START EXERCISE INPUTS
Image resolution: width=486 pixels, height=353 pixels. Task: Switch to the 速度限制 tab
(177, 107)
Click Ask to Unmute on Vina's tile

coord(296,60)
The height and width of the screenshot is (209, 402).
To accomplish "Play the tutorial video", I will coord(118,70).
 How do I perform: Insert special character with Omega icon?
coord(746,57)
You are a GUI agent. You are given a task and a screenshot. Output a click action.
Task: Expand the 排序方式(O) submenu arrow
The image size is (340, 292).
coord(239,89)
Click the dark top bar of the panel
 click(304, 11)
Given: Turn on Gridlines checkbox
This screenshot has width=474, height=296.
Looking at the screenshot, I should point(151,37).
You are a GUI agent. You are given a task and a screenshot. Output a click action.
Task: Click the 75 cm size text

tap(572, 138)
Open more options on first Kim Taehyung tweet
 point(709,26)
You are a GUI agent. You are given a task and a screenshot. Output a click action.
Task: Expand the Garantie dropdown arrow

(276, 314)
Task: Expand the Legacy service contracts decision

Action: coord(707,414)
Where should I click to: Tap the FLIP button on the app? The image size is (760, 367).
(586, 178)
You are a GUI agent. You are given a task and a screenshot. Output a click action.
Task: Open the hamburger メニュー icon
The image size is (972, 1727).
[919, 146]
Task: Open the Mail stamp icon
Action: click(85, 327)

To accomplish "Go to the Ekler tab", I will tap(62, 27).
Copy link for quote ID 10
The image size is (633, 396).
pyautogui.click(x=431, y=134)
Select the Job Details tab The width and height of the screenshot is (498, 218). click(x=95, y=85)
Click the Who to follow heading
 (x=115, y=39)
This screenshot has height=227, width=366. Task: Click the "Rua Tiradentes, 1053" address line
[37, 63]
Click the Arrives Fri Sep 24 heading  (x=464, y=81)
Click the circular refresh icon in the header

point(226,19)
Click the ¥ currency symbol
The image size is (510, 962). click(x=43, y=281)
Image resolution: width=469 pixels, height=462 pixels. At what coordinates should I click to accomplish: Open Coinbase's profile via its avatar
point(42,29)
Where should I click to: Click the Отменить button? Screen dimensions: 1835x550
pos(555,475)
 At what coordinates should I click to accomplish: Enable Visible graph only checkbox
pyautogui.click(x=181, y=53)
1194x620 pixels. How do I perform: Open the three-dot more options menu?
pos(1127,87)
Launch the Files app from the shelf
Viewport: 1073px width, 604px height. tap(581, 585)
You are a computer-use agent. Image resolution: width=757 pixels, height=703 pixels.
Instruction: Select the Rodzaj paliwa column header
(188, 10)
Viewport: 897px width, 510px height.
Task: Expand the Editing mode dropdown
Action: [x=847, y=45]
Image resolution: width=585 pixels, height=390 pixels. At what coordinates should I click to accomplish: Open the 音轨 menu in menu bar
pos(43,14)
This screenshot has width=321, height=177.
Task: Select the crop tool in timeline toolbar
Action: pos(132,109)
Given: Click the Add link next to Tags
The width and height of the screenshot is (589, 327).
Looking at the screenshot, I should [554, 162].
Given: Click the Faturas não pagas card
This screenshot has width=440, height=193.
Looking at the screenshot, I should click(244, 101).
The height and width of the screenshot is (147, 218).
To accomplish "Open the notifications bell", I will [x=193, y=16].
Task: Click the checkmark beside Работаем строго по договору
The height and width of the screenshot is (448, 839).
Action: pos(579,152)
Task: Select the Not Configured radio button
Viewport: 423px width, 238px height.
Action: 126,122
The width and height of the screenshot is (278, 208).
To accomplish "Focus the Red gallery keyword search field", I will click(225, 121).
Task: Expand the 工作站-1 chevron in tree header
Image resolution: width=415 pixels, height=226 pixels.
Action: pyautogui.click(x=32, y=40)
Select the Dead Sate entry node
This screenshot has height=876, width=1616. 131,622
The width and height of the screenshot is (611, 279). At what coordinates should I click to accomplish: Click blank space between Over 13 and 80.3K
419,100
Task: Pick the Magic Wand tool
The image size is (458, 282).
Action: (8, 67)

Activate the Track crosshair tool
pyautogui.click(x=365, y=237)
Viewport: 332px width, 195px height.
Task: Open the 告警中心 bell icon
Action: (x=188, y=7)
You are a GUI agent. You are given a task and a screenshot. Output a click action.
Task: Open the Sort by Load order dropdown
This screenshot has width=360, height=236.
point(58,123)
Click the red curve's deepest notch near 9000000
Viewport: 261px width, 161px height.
END EXERCISE INPUTS
> [PROBLEM REQUIREMENTS]
The entries above hold a line with "This screenshot has height=227, width=366." and a later line with "Task: Select the Not Configured radio button". Write out exactly those lines and all lines between, nothing more.

> [ANSWER]
This screenshot has height=227, width=366. Task: Click the "Rua Tiradentes, 1053" address line
[37, 63]
Click the Arrives Fri Sep 24 heading  (x=464, y=81)
Click the circular refresh icon in the header

point(226,19)
Click the ¥ currency symbol
The image size is (510, 962). click(x=43, y=281)
Image resolution: width=469 pixels, height=462 pixels. At what coordinates should I click to accomplish: Open Coinbase's profile via its avatar
point(42,29)
Where should I click to: Click the Отменить button? Screen dimensions: 1835x550
pos(555,475)
 At what coordinates should I click to accomplish: Enable Visible graph only checkbox
pyautogui.click(x=181, y=53)
1194x620 pixels. How do I perform: Open the three-dot more options menu?
pos(1127,87)
Launch the Files app from the shelf
Viewport: 1073px width, 604px height. tap(581, 585)
You are a computer-use agent. Image resolution: width=757 pixels, height=703 pixels.
Instruction: Select the Rodzaj paliwa column header
(188, 10)
Viewport: 897px width, 510px height.
Task: Expand the Editing mode dropdown
Action: [x=847, y=45]
Image resolution: width=585 pixels, height=390 pixels. At what coordinates should I click to accomplish: Open the 音轨 menu in menu bar
pos(43,14)
This screenshot has width=321, height=177.
Task: Select the crop tool in timeline toolbar
Action: pos(132,109)
Given: Click the Add link next to Tags
The width and height of the screenshot is (589, 327).
Looking at the screenshot, I should [554, 162].
Given: Click the Faturas não pagas card
This screenshot has width=440, height=193.
Looking at the screenshot, I should click(244, 101).
The height and width of the screenshot is (147, 218).
To accomplish "Open the notifications bell", I will [x=193, y=16].
Task: Click the checkmark beside Работаем строго по договору
The height and width of the screenshot is (448, 839).
Action: pos(579,152)
Task: Select the Not Configured radio button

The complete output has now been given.